(Pixel coordinate grounding data)
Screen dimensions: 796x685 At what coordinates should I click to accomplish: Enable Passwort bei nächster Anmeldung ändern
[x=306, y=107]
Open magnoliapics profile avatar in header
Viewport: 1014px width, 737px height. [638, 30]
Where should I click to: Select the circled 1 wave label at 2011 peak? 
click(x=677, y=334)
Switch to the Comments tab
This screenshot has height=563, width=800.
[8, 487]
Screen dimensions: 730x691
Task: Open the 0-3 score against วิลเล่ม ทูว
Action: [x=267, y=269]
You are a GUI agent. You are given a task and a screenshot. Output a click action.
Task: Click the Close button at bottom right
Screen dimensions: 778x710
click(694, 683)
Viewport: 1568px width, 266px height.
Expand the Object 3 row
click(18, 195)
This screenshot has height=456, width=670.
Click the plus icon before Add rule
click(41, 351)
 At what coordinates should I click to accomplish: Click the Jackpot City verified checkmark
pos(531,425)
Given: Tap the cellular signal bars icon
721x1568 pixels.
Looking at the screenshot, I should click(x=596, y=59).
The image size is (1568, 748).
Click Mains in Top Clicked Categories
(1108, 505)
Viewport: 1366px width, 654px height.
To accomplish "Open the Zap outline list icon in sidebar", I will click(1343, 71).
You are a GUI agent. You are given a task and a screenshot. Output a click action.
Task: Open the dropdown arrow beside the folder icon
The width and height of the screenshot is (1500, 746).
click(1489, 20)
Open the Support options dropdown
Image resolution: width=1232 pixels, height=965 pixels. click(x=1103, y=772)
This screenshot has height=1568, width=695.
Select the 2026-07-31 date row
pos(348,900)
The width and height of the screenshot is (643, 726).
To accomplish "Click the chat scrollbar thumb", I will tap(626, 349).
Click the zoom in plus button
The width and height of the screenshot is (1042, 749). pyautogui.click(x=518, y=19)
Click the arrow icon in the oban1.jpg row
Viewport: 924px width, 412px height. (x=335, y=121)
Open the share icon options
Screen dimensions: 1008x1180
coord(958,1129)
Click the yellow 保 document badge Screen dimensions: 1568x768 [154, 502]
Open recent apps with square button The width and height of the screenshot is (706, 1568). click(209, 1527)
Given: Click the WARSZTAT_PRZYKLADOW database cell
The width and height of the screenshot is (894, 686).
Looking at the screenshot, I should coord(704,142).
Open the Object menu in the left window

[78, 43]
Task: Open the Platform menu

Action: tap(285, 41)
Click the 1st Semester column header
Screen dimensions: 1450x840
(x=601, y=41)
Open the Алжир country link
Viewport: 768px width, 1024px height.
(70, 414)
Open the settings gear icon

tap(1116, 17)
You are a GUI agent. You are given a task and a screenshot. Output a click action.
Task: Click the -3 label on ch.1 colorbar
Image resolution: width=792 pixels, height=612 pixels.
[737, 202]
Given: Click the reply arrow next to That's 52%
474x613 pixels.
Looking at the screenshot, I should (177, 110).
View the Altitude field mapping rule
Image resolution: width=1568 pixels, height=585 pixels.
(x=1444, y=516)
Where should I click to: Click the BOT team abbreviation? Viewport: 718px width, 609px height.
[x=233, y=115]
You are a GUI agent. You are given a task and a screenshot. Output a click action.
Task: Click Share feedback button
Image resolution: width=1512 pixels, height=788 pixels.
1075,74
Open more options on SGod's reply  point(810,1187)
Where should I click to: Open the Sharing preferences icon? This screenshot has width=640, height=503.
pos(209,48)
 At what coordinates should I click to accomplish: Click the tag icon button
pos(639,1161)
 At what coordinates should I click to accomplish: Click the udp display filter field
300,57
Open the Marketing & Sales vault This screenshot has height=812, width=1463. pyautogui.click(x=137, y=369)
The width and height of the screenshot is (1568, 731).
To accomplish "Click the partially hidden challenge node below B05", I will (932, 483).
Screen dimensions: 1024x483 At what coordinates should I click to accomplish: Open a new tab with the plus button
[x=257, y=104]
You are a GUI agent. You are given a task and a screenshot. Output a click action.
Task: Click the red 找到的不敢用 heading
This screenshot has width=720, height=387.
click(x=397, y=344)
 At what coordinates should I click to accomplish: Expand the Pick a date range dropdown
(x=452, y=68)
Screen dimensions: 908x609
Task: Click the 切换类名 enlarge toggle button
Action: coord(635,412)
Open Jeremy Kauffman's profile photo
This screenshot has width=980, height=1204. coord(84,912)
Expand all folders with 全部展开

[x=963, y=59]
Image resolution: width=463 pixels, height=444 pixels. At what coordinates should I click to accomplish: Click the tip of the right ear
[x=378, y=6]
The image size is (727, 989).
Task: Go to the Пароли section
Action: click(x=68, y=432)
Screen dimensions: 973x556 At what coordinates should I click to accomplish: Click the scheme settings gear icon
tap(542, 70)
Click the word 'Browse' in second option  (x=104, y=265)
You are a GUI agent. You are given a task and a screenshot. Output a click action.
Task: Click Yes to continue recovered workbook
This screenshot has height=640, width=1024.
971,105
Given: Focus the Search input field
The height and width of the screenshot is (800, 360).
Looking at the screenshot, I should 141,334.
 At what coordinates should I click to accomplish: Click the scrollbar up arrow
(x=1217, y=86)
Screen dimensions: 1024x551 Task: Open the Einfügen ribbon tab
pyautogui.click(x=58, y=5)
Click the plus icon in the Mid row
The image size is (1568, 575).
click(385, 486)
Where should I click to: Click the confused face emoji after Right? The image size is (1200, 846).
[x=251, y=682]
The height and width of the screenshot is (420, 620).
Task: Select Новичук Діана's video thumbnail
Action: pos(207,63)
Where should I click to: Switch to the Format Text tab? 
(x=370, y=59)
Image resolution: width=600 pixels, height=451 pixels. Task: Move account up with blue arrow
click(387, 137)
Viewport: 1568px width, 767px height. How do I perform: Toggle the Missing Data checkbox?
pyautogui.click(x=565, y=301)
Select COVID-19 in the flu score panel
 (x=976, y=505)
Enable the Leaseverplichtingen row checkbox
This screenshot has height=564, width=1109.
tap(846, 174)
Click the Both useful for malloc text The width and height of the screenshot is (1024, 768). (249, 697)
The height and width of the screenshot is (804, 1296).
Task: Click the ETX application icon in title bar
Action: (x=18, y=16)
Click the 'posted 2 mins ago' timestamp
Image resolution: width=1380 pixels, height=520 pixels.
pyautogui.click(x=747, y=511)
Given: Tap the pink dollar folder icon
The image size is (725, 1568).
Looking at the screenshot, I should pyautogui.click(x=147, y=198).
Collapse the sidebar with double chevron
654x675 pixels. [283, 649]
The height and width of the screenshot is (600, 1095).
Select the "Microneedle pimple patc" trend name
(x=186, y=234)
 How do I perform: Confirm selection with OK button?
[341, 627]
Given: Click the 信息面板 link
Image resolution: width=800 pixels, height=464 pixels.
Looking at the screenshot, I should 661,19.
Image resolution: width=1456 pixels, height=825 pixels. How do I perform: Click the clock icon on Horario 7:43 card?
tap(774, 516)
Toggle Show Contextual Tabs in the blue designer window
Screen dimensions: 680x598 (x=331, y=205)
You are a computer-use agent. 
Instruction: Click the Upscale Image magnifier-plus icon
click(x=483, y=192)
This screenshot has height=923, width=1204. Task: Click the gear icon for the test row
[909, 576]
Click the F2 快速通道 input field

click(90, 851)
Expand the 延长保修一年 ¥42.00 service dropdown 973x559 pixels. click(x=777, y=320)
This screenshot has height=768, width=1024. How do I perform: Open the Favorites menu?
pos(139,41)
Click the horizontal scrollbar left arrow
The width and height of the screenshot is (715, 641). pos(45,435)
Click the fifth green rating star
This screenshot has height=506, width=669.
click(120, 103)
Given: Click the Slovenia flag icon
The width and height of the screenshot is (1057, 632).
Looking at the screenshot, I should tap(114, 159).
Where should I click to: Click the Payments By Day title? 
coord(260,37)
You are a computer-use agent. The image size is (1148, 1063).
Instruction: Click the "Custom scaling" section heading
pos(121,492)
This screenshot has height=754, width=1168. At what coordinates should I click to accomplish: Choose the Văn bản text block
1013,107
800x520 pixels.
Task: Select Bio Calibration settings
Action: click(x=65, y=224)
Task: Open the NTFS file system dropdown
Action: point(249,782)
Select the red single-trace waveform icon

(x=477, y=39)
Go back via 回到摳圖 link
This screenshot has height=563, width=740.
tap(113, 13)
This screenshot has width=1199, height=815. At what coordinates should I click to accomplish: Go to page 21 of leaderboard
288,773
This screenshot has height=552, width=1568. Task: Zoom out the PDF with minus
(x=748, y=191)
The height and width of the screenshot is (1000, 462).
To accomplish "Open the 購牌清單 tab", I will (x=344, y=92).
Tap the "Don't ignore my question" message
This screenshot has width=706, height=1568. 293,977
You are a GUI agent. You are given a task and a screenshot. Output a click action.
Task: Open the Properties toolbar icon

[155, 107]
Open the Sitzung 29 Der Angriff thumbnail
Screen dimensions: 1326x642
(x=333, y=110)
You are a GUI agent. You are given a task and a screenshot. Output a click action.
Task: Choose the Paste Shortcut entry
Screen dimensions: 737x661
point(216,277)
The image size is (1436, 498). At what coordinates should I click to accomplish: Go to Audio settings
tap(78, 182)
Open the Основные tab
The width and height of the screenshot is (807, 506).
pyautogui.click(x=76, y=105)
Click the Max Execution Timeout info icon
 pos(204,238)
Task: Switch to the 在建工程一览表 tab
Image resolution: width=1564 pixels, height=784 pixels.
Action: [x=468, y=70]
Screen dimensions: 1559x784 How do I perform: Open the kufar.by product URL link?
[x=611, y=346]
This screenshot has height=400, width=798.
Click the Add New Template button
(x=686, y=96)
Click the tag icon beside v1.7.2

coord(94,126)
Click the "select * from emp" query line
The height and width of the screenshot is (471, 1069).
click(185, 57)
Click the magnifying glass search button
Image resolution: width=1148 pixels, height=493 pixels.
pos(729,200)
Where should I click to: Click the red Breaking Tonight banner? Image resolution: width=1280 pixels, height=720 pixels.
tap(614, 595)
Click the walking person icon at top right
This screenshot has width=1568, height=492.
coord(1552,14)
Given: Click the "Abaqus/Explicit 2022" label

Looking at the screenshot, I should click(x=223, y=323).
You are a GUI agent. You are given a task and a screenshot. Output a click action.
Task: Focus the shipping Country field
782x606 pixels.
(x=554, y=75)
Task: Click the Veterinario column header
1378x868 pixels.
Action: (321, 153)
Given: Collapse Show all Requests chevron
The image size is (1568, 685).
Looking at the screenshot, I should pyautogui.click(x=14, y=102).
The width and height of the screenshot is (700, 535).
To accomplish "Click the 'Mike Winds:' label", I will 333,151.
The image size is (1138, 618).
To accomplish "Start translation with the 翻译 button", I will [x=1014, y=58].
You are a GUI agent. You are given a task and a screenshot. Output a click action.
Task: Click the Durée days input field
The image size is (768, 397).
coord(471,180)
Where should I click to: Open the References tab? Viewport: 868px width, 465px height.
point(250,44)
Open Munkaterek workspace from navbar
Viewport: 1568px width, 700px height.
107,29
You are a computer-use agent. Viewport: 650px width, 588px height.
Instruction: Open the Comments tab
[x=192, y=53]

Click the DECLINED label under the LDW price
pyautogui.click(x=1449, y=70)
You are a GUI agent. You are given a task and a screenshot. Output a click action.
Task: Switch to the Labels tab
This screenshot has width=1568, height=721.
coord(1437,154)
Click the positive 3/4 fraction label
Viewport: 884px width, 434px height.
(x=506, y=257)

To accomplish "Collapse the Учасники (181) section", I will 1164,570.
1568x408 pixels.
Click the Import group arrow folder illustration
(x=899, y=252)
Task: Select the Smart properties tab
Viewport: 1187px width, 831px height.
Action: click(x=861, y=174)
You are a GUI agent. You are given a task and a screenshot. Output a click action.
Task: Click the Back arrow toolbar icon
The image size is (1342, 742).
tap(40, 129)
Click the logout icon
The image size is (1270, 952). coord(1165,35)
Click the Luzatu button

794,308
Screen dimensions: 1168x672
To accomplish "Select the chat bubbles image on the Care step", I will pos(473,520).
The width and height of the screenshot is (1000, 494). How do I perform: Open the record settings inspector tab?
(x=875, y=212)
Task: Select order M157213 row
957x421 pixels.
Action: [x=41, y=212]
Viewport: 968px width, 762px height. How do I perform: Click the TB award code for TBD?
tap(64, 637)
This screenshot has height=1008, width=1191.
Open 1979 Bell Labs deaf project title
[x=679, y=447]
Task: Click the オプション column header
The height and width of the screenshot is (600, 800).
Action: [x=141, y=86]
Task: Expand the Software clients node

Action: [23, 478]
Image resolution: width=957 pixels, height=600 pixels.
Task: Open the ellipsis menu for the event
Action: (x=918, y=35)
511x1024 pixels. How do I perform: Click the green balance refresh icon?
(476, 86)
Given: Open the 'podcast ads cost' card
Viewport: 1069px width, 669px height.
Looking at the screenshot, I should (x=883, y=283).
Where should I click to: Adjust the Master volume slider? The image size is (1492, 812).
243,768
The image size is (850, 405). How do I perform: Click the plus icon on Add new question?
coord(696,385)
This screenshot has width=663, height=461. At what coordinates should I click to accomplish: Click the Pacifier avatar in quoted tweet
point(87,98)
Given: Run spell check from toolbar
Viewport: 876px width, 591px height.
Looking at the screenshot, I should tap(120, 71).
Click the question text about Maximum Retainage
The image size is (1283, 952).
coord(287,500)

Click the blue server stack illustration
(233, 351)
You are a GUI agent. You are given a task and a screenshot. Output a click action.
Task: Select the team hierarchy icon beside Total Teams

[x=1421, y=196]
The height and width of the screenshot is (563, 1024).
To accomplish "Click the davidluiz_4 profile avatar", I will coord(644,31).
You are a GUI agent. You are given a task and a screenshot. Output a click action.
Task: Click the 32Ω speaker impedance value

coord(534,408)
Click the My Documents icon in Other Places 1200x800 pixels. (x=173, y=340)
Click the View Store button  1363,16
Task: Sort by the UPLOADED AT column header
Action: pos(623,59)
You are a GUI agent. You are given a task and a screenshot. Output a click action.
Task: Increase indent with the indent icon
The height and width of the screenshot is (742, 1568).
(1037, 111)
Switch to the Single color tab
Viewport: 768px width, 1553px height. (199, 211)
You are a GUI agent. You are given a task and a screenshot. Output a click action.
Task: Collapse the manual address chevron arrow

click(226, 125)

# Task objective
What is needed is every line of the records that contains the word "Focus".

# Result below
Given: Focus the Search input field
Task: Focus the shipping Country field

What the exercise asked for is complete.